Today I get to type a blessed story that my fingers and heart have ached to type. Before I ever even met my boy's face to face I prayed for them. I prayed that they would make their own decision that would change their entire course in life. That God would prepare their hearts for truth and when the time was right they would grasp that truth and run with it. Oh how my heart begged for their eternity, that they would experience the sweet, not perfect, but the redeeming life that can only be found with Christ. It is absolutely the most important decision one can make, the one that changes the entirety of life's course and where one resides when swept from this earth.
It's the life altering decision that creates a whole heavenly host of rejoicing.
And today. My mama's heart get to rejoice alongside the angels. Today my heart gets to burst with joy and my happy tears will fall because two of my boys decided that they wanted to give their lives to Christ and ask Him to come into theirs. They made the decision. They prayed.
And then Bennett hopped off the bed said, "OK, let's go!" when asked "where to?" he said, "to heppin (heaven)." Apparently he thought he had just earned the golden ticket to go to heaven whenever he wanted too.
It was Cole's decision and then Bennett piped up and quickly decided that he wanted to do exactly what big brother was doing.

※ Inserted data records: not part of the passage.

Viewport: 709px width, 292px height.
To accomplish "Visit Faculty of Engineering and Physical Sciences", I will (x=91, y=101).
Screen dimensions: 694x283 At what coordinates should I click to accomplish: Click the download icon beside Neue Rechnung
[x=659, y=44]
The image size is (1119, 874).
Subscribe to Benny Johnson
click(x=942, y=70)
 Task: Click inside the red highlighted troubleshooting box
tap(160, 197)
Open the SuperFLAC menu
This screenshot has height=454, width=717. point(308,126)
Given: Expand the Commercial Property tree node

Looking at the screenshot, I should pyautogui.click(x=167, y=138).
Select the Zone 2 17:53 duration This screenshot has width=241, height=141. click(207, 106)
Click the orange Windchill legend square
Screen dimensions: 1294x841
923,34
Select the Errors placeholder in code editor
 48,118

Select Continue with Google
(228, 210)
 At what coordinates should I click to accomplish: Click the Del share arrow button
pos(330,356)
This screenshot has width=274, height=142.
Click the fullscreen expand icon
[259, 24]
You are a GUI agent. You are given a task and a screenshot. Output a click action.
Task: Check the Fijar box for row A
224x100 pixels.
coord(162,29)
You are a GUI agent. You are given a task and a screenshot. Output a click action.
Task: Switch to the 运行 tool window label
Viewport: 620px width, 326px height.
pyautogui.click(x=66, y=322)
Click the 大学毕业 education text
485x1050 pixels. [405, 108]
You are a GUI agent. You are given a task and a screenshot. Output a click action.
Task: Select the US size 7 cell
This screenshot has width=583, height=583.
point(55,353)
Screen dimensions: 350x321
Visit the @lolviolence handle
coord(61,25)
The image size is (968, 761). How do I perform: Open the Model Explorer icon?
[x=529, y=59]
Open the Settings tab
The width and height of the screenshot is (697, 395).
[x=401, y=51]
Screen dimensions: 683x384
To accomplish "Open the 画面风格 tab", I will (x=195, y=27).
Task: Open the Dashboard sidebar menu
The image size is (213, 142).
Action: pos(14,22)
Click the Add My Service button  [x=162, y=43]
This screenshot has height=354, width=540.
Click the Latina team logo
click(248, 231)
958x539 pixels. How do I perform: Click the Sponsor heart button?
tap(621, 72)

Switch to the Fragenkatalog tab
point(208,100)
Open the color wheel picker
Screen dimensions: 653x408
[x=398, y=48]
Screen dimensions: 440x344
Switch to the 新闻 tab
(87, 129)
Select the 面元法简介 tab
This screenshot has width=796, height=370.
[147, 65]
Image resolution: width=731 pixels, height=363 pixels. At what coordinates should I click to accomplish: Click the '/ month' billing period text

I know they are young, but I believe sometimes the youngest of hearts are the freshest, purest and the ones that are more ready than some of the oldest.
I was four when I made the decision to follow Christ. I wasn't persuaded by my parents, but decided all on my own. And I remember it vividly. I remember knowing that I had made the most important decision, and I never turned back. Yes, there have been times of questioning, of searching, of making sure that I wasn't believing in vain. And I always, always came out being rooted even further in my faith, in my belief that Jesus was real, that He is the one and true way to everlasting life.
So yes, Cole is young....he may not fully understand everything yet. But that is the joy of living in Christ. Your journey never ends, the further you seek, the more you grasp, and the deeper you fall in love with Jesus. My prayer now is that he will never stop seeking and that he will live for Christ boldly.
And Bennett, well, I think God planted a seed that has been rooted in his heart. Judging from the deep disappointment of not being able to waltz into Heaven on command...he still has more understanding to gain. But he has an eagerness in his heart. And who am I or anyone else to decide whether his little heart was truly ready or not, in my eyes, God knows. And that is all the matters.
What a joyful day, as Kyle put it "Best Father's Day gift ever!"
It's the kind of gift that with an eternal impact, and one that I am forever grateful for. Praise Jesus for such big boy decisions, oh how I pray they hold onto that decision and allow it to navigate them through all of life's ups and downs.
Tonight we will celebrate, it won't be anything like the celebration going on in heaven right now, but we will try to do it justice. And if the boys have it their way it will most likely involve mac n cheese and ice cream. We go big or go home around here.
John 3:16 "For God so loved the world that he gave His one and only son, that whoever believes in Him shall not perish but have eternal life".